--- Raw data ---
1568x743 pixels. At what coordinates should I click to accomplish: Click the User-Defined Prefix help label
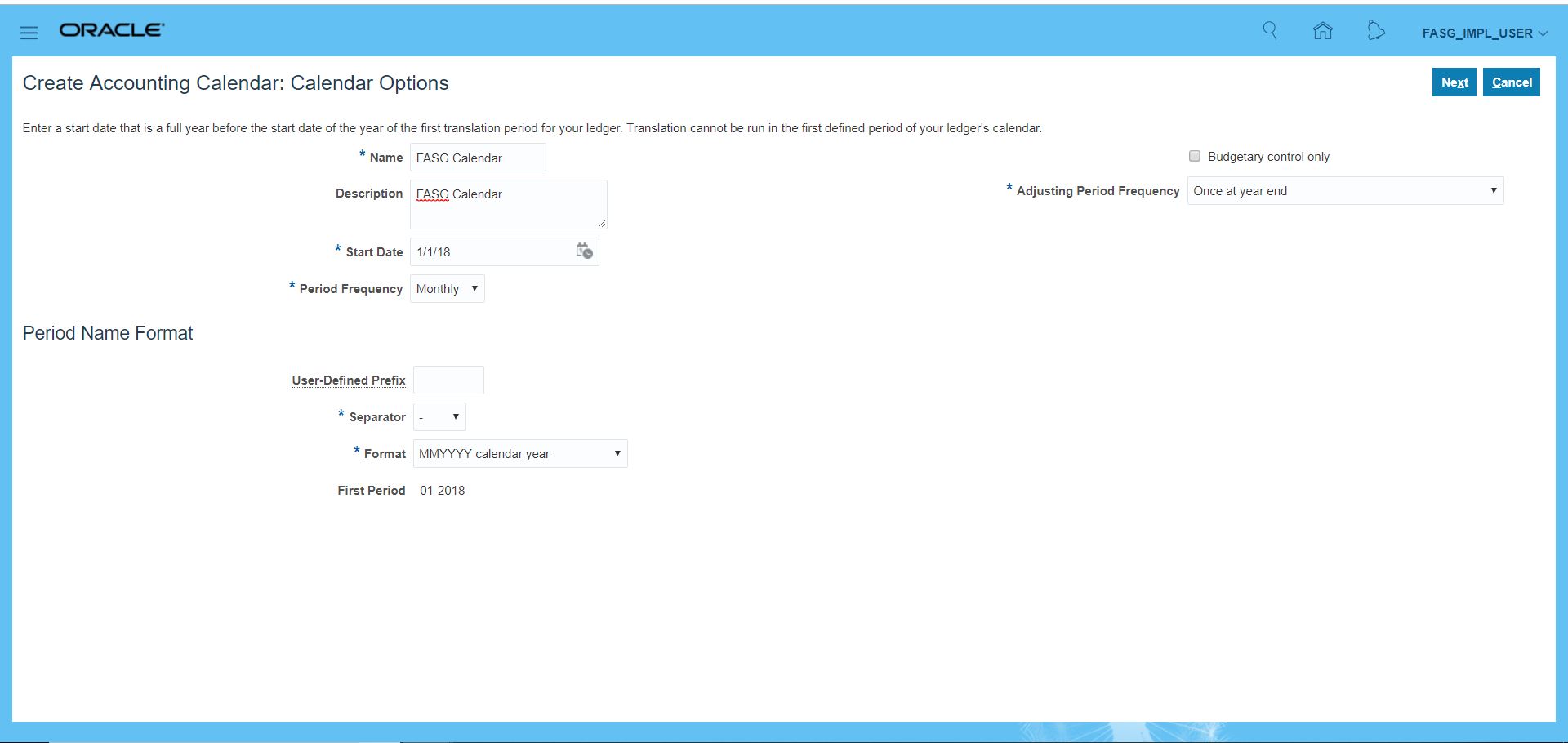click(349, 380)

---

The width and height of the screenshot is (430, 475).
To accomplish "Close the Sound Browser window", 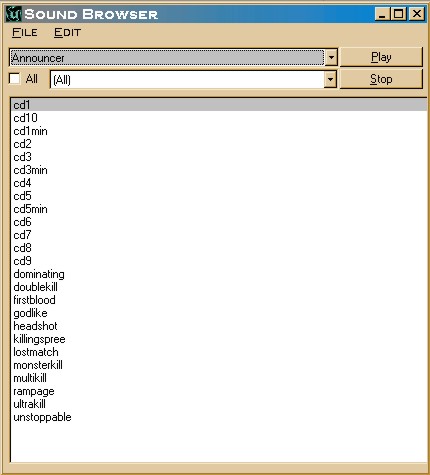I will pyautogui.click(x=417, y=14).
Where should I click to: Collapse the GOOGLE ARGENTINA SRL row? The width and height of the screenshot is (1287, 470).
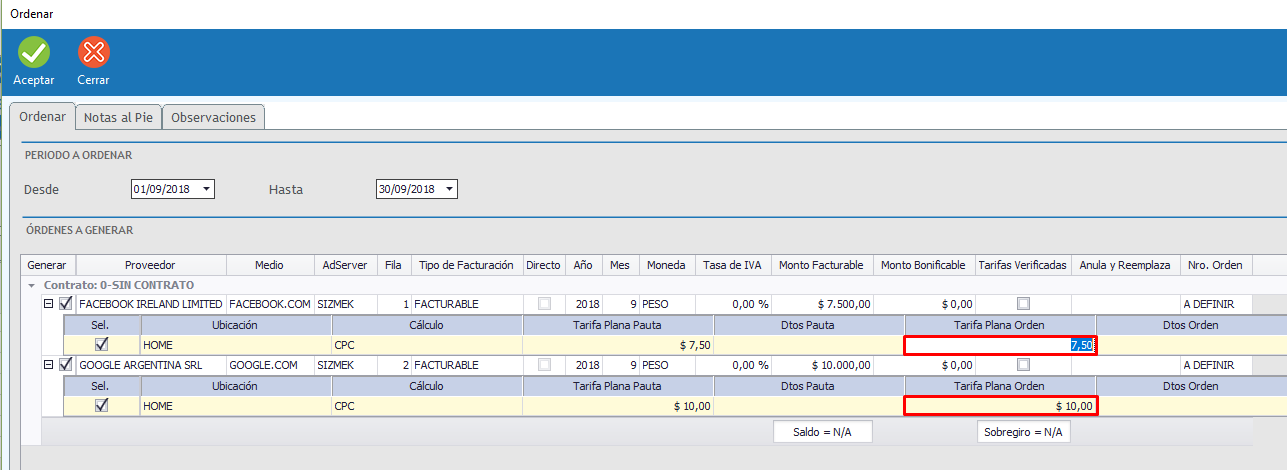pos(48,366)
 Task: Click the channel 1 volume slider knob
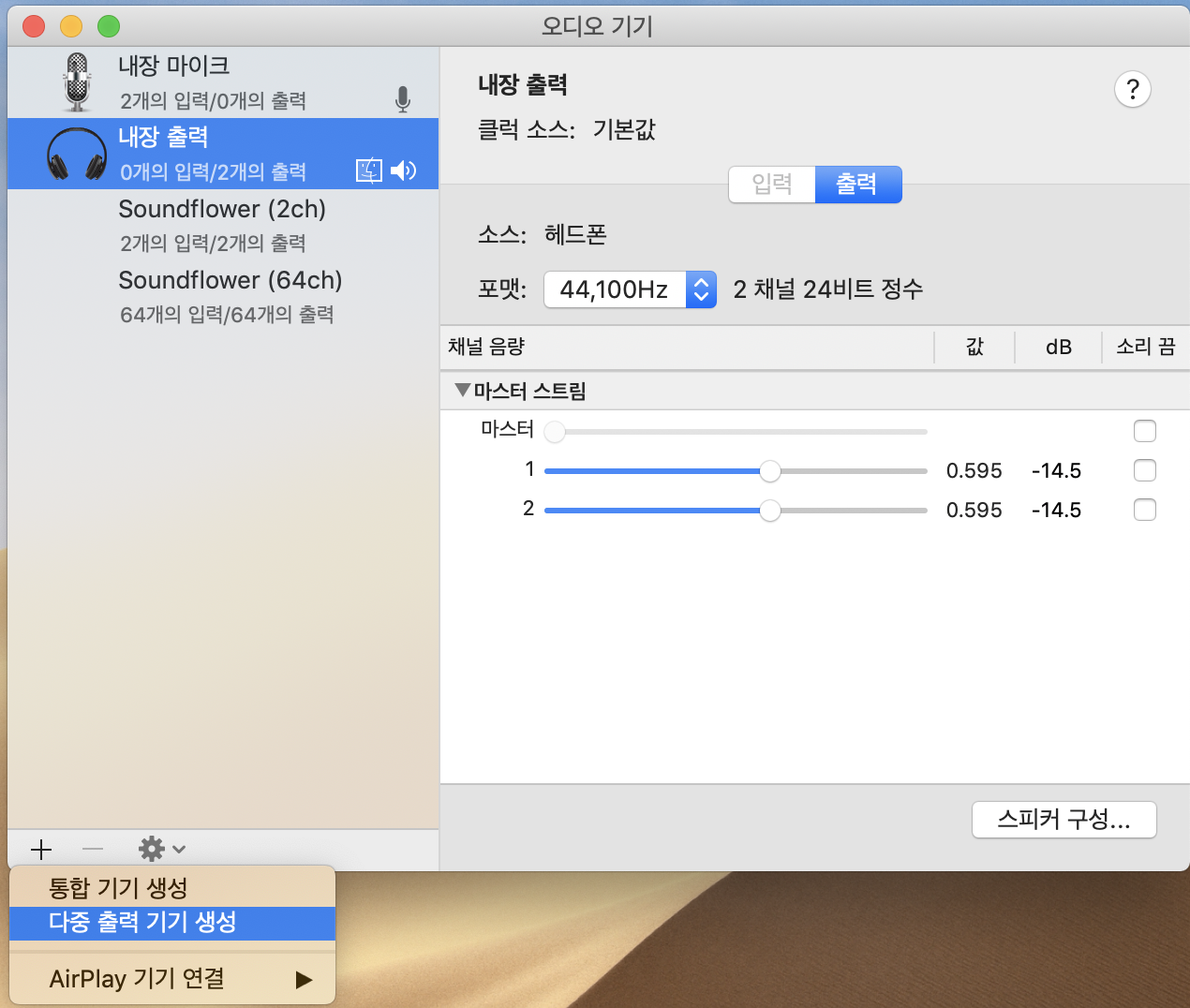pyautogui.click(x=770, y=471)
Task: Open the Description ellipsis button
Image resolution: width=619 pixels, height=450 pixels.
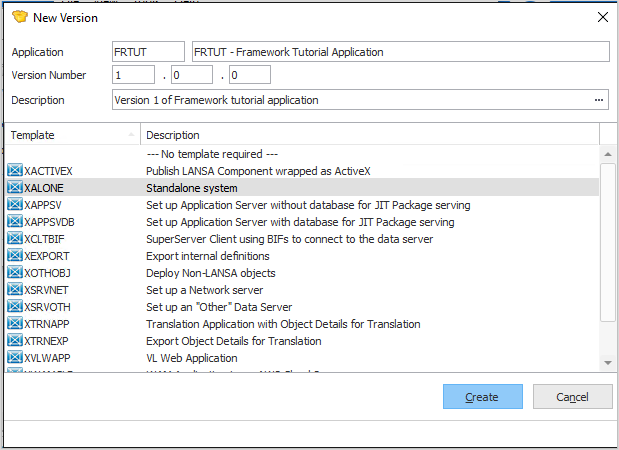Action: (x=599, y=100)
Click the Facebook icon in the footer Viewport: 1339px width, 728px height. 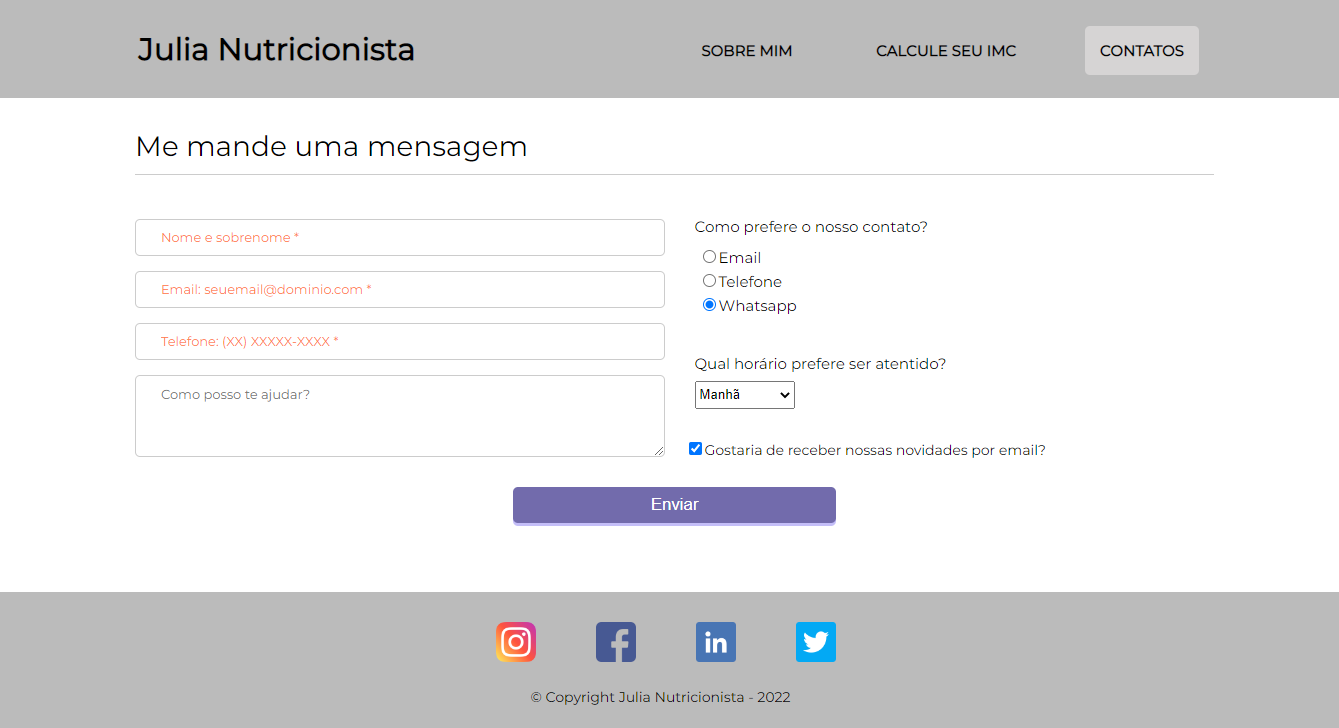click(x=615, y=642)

--

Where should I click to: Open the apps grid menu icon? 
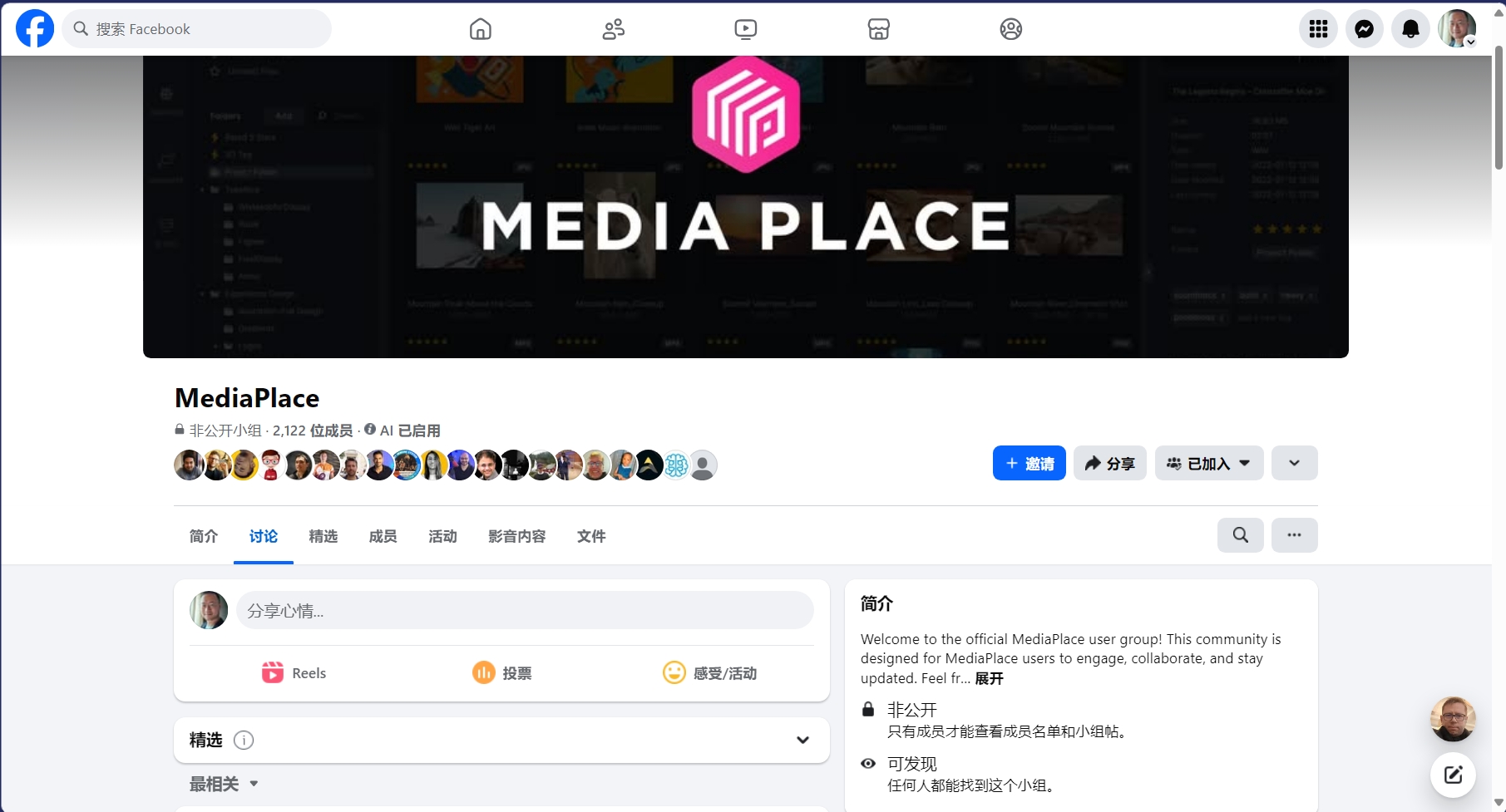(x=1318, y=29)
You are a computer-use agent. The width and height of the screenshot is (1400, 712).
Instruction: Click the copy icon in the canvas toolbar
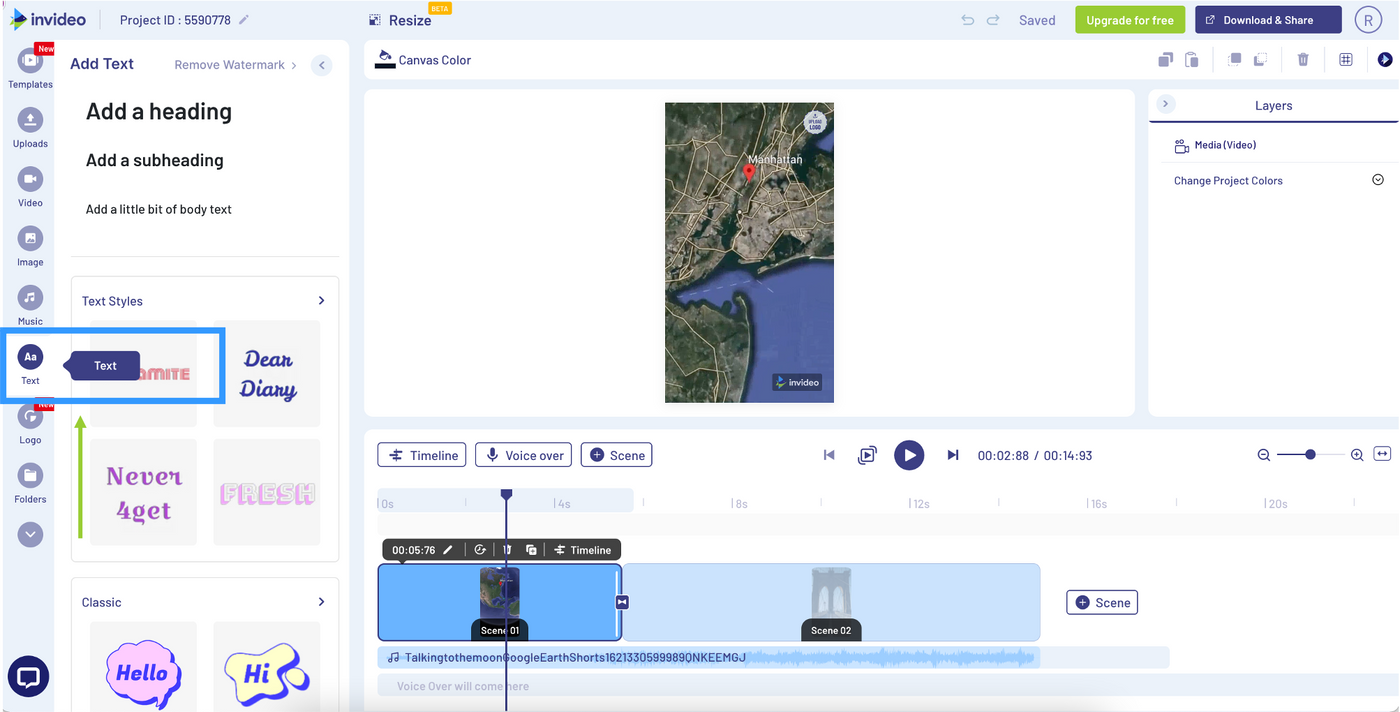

--- Problem description ---
The lines to reproduce run from the one above containing "Where should I click to: Open" through the one containing "Instruction: Click the". Copy them exactly and leave out all pictures.

--- Task result ---
Where should I click to: Open the apps grid menu icon? 
(x=1318, y=29)
You are a computer-use agent. The width and height of the screenshot is (1400, 712).
Instruction: Click the copy icon in the canvas toolbar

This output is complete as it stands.